**Source material**
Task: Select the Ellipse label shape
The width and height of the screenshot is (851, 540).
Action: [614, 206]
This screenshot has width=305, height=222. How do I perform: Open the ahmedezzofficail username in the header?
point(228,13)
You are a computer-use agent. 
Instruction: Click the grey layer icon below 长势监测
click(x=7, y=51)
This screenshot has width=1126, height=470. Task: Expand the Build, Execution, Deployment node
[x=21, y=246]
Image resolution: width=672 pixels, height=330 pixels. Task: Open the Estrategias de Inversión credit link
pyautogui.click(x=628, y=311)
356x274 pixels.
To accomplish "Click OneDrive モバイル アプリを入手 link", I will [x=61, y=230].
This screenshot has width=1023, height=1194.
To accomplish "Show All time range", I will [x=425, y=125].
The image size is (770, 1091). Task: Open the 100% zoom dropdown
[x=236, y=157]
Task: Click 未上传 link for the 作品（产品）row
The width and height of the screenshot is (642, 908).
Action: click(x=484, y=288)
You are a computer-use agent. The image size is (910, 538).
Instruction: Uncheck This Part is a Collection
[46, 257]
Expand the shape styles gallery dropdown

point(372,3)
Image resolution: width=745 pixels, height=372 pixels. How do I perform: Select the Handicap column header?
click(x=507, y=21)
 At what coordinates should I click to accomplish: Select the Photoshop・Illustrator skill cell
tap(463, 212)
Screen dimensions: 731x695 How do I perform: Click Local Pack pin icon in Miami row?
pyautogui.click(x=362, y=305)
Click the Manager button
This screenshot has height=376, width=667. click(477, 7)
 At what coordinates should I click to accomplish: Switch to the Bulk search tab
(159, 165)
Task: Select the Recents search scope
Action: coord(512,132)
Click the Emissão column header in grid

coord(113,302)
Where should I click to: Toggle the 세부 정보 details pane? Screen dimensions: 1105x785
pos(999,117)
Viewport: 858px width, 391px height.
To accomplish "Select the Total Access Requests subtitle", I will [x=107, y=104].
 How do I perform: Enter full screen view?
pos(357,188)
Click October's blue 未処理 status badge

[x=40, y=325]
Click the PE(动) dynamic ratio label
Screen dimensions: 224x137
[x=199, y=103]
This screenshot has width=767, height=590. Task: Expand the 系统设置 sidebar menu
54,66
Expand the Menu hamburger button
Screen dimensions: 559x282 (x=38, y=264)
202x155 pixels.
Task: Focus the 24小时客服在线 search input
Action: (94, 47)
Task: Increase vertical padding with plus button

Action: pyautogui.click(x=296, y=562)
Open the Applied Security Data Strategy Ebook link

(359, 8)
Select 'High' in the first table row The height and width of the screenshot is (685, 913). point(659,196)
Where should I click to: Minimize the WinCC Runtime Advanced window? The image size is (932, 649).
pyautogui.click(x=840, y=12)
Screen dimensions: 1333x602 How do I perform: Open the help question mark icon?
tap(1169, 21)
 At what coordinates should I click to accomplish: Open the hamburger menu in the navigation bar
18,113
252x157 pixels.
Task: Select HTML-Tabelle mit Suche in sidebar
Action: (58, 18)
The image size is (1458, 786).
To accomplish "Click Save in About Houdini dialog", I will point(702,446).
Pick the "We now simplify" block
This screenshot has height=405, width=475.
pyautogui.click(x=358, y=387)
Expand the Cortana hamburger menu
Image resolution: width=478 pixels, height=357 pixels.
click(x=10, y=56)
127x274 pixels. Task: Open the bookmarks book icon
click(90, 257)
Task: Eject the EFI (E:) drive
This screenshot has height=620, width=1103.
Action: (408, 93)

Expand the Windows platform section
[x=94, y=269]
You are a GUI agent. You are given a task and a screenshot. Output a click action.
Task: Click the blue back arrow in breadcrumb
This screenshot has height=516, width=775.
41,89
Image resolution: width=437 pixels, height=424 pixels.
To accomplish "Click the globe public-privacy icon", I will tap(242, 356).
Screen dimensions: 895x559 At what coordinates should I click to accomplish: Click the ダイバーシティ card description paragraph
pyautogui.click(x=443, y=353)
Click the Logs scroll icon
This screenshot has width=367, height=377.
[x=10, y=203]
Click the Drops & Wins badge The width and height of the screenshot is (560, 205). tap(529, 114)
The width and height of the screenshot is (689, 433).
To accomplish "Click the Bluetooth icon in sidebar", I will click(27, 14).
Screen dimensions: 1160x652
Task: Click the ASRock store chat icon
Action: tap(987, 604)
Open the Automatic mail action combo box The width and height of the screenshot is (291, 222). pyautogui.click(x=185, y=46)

**Exercise goal**
Only the lines from the one containing "Screen dimensions: 1333x602" through the end of the listing should be copied, and they should be copied exactly.

**Solution to this exercise**
Screen dimensions: 1333x602 How do I perform: Open the help question mark icon?
tap(1169, 21)
 At what coordinates should I click to accomplish: Open the hamburger menu in the navigation bar
18,113
252x157 pixels.
Task: Select HTML-Tabelle mit Suche in sidebar
Action: (58, 18)
The image size is (1458, 786).
To accomplish "Click Save in About Houdini dialog", I will point(702,446).
Pick the "We now simplify" block
This screenshot has height=405, width=475.
pyautogui.click(x=358, y=387)
Expand the Cortana hamburger menu
Image resolution: width=478 pixels, height=357 pixels.
click(x=10, y=56)
127x274 pixels. Task: Open the bookmarks book icon
click(90, 257)
Task: Eject the EFI (E:) drive
This screenshot has height=620, width=1103.
Action: (408, 93)

Expand the Windows platform section
[x=94, y=269]
You are a GUI agent. You are given a task and a screenshot. Output a click action.
Task: Click the blue back arrow in breadcrumb
This screenshot has height=516, width=775.
41,89
Image resolution: width=437 pixels, height=424 pixels.
To accomplish "Click the globe public-privacy icon", I will tap(242, 356).
Screen dimensions: 895x559 At what coordinates should I click to accomplish: Click the ダイバーシティ card description paragraph
pyautogui.click(x=443, y=353)
Click the Logs scroll icon
This screenshot has width=367, height=377.
[x=10, y=203]
Click the Drops & Wins badge The width and height of the screenshot is (560, 205). tap(529, 114)
The width and height of the screenshot is (689, 433).
To accomplish "Click the Bluetooth icon in sidebar", I will click(27, 14).
Screen dimensions: 1160x652
Task: Click the ASRock store chat icon
Action: tap(987, 604)
Open the Automatic mail action combo box The width and height of the screenshot is (291, 222). pyautogui.click(x=185, y=46)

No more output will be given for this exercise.